Design of this prestigious ship has been undertaken by the Directorate of Naval Design (DND)of the Indian Navy. Created in 1956 as the Corps of Naval Constructors, to realise the dream of being a BUILDER’s Navy through indigenisation, DND has successfully designed over 17 different classes of warships, to which around 90 ships have already been built within the country. The Delhi class destroyers, with a displacement of about 7000 tonnes, were the biggest warships designed by DND so far. Designing of the Vikrant, at almost 40,000 tonnes speaks of the maturing of the capabilities of DND and represents a feather in the cap of the designers particularly as it is the first aircraft carrier of its size in the world with some unique features such as Gas Turbine Propulsion.

The seamless hull and smooth lines of the ship stand as testimony to the high production standards of Cochin Shipyard Limited (CSL). CSL, a mini Ratna PSU, has earned a reputation for quality construction and timely delivery. Till now, CSL had the distinction of building the largest ship in India i.e., 93,500 tonne Aframax tankers. However, this complex integrated construction project enabled by a Rs 200 Crores infrastructure augmentation plan involving large cranes, workshops and heavy duty machinery has seen the shipyard maturing into a competent warship builder.

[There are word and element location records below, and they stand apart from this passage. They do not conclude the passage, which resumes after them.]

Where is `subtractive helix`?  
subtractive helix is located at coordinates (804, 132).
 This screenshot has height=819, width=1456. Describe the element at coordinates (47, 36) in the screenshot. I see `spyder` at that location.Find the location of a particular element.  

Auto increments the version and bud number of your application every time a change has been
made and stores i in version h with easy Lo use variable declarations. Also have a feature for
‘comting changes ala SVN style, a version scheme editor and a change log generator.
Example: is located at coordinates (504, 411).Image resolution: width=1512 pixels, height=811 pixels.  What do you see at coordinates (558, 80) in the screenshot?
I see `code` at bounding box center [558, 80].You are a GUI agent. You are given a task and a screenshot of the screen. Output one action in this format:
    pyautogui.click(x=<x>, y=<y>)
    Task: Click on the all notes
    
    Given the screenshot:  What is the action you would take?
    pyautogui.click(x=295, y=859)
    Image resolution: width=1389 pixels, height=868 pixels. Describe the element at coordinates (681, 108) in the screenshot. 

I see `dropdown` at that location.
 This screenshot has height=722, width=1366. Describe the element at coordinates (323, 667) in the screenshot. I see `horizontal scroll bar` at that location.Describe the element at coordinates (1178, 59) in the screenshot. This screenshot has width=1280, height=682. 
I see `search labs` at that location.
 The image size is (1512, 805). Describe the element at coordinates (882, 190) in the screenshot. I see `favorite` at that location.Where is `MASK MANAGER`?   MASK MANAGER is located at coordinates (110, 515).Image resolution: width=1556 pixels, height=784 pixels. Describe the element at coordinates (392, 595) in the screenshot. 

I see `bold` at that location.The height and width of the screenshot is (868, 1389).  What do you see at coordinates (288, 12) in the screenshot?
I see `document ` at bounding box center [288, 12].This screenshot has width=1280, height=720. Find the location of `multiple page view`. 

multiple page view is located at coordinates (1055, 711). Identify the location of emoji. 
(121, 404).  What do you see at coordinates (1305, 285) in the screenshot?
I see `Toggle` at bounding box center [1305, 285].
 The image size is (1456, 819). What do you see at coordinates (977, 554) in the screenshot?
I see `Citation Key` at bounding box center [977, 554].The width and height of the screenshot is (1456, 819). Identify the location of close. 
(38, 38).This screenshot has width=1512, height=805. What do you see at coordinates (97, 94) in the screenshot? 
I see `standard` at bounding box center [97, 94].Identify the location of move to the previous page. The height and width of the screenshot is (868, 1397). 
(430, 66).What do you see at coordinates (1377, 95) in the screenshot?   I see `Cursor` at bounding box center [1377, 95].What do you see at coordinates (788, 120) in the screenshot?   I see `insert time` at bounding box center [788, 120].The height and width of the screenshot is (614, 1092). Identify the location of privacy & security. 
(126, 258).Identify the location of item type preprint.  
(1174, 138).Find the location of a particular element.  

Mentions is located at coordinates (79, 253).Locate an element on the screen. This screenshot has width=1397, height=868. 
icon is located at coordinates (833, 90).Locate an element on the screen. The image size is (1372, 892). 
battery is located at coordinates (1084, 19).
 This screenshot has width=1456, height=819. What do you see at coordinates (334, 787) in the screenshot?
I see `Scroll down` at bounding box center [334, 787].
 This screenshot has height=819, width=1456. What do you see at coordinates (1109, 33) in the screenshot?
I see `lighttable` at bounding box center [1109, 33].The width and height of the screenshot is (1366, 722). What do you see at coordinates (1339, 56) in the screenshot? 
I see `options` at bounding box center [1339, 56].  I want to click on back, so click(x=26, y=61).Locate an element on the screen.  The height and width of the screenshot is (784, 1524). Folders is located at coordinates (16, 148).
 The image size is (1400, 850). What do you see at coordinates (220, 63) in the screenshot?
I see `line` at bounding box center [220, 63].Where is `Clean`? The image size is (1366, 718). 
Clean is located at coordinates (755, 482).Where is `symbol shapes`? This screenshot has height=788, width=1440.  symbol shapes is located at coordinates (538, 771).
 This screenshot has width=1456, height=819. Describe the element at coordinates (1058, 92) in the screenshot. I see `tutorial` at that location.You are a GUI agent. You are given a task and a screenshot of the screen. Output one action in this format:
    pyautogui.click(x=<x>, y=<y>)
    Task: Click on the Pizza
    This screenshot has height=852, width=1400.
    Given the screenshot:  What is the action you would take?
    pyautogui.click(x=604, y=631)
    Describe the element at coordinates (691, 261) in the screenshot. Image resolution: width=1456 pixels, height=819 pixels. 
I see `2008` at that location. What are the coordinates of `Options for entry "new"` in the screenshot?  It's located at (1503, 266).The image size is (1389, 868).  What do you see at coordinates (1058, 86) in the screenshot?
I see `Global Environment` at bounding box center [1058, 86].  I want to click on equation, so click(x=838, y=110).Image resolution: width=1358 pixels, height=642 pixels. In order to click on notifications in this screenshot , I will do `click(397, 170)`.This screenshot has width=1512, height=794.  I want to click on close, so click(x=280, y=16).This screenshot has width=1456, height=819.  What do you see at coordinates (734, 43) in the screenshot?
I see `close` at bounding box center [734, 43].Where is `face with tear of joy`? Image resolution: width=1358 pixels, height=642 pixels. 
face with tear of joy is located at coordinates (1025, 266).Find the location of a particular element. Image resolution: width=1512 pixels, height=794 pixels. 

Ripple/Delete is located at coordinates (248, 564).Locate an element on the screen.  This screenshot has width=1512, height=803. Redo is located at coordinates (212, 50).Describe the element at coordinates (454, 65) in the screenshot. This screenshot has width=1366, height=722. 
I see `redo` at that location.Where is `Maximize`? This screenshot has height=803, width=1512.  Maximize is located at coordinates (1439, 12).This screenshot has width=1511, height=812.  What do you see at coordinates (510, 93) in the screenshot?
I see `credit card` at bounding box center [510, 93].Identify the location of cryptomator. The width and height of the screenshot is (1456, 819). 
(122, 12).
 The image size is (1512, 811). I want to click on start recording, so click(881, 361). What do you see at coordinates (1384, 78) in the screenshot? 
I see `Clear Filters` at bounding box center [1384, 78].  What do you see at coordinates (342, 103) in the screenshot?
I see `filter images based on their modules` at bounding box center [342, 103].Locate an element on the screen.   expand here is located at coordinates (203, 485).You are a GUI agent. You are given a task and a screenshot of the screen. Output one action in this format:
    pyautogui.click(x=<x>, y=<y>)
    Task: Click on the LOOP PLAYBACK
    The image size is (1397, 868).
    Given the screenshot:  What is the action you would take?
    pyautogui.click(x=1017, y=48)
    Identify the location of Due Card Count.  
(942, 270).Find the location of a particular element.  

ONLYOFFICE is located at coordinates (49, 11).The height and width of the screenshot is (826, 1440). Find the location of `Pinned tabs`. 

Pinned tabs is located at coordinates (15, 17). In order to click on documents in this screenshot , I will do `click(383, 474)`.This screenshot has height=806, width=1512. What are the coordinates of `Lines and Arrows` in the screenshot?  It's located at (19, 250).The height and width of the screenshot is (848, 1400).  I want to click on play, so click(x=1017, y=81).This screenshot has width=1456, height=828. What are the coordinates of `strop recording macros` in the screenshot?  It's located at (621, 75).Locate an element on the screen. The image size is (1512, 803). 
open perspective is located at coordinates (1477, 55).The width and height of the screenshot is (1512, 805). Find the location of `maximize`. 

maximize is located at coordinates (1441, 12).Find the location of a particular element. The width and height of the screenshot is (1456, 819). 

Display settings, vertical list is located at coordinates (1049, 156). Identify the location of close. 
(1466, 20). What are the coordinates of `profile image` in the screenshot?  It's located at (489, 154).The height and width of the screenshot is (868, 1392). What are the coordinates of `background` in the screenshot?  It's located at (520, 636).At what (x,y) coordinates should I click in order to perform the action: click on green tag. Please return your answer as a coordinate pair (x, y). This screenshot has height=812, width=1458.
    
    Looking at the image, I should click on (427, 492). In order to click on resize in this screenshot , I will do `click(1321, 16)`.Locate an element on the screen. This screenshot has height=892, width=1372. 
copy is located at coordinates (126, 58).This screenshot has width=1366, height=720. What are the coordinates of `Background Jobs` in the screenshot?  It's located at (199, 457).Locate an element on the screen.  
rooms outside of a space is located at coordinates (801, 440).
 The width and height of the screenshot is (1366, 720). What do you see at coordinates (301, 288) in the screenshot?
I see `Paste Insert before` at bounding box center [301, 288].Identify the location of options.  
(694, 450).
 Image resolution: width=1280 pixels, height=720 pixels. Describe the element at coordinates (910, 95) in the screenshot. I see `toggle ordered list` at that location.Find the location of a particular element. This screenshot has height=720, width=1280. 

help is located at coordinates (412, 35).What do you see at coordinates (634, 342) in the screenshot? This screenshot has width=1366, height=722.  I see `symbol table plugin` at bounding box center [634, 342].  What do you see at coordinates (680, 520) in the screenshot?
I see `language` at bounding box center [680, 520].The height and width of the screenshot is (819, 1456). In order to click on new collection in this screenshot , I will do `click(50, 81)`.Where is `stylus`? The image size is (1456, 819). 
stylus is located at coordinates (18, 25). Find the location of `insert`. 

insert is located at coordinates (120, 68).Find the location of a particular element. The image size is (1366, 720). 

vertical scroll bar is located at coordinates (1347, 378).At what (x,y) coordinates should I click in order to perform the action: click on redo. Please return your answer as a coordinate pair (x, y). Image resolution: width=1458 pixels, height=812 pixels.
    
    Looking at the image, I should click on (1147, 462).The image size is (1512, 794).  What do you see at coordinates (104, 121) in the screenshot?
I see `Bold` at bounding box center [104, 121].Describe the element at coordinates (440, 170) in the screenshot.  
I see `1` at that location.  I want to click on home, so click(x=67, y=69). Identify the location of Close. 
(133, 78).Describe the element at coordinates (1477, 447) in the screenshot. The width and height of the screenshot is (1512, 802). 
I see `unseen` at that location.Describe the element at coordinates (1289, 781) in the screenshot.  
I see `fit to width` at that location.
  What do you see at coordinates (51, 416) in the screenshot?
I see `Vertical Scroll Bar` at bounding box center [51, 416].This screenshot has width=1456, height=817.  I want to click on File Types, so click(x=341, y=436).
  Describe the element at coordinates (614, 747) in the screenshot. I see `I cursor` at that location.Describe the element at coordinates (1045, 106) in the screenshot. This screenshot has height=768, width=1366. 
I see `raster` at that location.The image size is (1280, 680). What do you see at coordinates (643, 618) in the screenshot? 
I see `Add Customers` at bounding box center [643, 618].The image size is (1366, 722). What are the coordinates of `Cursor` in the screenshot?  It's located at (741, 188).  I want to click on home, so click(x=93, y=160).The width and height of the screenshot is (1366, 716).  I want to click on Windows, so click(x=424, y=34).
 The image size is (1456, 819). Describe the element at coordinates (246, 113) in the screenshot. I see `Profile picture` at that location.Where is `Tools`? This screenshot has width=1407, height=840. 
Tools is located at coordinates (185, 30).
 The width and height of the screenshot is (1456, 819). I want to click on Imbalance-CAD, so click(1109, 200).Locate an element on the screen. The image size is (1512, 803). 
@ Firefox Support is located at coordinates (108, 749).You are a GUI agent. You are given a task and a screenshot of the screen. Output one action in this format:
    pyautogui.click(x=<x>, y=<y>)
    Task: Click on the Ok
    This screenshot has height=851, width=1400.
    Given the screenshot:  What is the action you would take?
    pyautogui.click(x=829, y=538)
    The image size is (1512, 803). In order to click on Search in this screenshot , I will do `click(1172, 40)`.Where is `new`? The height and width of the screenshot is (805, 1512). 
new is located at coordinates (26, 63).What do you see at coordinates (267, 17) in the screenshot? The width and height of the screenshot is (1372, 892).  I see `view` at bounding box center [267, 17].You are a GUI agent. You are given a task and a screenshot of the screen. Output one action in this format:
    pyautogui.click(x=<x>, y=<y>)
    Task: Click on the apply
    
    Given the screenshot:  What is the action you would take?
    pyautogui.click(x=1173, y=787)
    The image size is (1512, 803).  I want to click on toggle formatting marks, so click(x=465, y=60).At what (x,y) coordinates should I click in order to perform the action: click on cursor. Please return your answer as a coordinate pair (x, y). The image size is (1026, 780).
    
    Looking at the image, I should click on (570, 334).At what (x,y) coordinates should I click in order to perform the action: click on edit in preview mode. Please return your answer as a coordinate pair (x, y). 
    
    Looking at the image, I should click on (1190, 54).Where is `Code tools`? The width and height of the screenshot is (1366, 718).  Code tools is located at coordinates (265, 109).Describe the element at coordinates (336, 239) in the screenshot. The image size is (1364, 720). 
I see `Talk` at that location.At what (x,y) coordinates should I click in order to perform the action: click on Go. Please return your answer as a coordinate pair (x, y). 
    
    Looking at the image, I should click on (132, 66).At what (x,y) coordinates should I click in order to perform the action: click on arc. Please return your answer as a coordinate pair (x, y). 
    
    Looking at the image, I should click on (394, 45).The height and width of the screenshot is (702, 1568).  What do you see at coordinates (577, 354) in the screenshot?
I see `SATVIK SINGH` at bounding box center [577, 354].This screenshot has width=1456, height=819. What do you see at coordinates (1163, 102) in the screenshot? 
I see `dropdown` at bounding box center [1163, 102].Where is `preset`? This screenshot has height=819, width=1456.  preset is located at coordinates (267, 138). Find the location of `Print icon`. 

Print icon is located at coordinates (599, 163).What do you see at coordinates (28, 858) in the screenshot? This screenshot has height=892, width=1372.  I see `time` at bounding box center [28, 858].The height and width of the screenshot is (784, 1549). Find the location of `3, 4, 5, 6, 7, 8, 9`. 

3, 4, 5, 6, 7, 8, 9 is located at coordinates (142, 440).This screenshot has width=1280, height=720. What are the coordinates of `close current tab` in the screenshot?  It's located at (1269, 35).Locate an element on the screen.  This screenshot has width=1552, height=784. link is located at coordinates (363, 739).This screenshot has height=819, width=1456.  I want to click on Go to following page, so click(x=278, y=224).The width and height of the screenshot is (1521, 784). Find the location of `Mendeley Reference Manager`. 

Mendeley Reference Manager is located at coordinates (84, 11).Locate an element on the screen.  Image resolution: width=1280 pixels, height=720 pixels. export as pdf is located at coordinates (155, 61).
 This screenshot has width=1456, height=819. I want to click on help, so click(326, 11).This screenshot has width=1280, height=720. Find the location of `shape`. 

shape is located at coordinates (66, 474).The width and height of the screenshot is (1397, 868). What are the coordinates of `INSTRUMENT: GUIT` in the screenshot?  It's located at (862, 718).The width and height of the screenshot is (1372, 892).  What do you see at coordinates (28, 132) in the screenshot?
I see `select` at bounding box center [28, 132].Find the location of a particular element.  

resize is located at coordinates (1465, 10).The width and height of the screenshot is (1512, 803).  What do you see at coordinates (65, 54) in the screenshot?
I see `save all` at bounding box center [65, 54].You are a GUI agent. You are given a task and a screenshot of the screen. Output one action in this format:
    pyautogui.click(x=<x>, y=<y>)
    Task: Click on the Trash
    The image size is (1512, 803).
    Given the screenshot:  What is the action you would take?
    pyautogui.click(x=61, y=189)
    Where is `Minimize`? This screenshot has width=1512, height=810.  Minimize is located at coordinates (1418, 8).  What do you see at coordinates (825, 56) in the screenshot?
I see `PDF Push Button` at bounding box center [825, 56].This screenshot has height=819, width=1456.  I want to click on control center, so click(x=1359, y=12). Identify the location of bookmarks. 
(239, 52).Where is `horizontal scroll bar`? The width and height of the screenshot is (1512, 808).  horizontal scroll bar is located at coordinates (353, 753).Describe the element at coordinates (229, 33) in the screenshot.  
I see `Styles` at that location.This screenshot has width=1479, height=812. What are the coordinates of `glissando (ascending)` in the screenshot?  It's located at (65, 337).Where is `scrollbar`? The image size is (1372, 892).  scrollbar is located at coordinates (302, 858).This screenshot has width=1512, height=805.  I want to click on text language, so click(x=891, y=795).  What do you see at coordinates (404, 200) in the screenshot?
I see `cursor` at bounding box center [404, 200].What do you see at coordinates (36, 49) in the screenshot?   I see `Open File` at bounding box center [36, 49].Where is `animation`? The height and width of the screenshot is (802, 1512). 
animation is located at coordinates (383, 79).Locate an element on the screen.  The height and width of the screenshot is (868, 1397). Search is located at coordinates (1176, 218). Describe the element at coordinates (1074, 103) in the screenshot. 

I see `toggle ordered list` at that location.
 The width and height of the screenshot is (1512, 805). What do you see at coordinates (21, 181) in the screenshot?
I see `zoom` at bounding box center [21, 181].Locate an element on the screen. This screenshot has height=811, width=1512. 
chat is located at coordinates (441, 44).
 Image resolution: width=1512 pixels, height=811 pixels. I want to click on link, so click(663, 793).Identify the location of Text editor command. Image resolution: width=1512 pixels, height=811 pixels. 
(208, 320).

Vikrant will now enter the second phase of construction which will see the outfitting of the ship, fitment of various weapons and sensors, integration of the gigantic propulsion system and integration of the aircraft complex (with the assistance of M/s NDB of Russia). The ship will then undergo extensive trials before she is handed over to the Indian Navy by around 2016-17.

About INS Vikrant .

It may be recalled that at the time of attaining our Independence, our visionary leaders saw the centrality of a powerful Navy and set us on the right course by envisaging an aircraft carrier centred Indian Navy. INS Vikrant, India’s first aircraft carrier was acquired from Great Britain and commissioned on 04 Mar 1961. In its 36 years of glorious service INS Vikrant was at the centre of action in the 1971 operations for liberation of Bangladesh. Having seen many years of service as a CATOBAR (Catapult Assisted Take Off but Arrested Recovery) carrier working an angled deck and operating Sea Hawks, Alizes and Seakings, INS Vikrant was TRANSFORMED into a STOVL carrier to operate Sea Harrier jump jets. INS Vikrant was decommissioned on 31 Jan 1997, after 36 years of glorious service under the Indian ensign. With the launch of IAC, ‘Vikrant’ the Indian Navy is well on its way to demonstrate its comfort with the practiced art of trapped landings and angled deck operations.